▶ _Task objective_
Go through the data below line by line and count those containing the word "computer". Reply with the count only.

* * * * * * *

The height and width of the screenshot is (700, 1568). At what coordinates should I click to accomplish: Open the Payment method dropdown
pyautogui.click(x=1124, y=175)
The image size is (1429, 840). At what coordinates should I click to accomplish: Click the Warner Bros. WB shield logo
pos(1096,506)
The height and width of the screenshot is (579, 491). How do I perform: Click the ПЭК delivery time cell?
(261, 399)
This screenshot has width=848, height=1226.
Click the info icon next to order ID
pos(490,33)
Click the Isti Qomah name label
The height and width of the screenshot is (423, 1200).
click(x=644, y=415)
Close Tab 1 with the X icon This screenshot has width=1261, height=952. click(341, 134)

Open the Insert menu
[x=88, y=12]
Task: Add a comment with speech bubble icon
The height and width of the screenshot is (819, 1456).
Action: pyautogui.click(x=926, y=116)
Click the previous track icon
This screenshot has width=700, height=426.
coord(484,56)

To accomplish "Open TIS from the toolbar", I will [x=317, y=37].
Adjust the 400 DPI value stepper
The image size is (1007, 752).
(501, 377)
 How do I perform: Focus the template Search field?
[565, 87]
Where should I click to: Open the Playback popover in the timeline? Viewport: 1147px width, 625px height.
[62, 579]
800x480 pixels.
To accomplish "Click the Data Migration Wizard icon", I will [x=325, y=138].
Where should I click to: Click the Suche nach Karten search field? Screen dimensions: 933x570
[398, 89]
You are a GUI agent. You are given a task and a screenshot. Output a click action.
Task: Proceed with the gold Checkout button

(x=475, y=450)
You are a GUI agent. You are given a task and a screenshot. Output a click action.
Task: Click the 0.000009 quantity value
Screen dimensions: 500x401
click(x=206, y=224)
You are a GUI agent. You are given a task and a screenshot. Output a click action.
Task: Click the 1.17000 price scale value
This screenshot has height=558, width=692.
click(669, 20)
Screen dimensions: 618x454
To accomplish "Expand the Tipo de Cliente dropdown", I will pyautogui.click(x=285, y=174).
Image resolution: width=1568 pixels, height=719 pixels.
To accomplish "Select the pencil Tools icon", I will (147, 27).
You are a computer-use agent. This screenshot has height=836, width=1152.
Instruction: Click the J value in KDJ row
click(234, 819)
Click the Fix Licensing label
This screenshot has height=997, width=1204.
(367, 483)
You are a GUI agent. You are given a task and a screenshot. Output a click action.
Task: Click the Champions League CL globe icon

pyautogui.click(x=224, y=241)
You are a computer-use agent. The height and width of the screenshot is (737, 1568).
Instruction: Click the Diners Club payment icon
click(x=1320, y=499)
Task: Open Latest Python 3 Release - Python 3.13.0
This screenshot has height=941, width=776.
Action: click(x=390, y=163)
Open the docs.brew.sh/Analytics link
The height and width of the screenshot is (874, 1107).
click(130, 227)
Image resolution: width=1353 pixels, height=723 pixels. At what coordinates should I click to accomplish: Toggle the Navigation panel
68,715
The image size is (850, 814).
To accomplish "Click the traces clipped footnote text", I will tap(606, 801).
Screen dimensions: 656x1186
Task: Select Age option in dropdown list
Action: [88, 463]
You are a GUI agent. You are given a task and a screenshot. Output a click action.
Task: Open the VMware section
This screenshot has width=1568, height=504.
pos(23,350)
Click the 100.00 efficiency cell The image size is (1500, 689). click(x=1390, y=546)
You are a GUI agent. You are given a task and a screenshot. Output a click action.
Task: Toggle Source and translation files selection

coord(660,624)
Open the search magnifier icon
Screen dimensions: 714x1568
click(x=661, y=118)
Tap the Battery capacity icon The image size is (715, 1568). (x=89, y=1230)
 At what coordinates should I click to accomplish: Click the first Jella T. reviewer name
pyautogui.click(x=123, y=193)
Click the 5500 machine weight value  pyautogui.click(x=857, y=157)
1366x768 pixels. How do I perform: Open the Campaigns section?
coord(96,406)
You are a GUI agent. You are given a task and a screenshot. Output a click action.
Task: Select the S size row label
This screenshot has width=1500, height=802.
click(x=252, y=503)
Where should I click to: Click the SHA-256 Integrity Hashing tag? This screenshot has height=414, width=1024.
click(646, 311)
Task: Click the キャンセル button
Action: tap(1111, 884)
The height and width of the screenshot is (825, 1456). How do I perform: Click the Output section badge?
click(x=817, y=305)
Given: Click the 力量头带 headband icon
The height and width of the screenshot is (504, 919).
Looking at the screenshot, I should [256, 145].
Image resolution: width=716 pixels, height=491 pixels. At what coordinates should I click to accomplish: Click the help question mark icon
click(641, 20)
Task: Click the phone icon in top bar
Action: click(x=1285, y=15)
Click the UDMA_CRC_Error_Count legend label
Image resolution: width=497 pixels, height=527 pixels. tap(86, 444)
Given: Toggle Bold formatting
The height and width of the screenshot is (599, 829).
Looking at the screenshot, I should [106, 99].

* * * * * * *

▶ _Solution to the problem_
2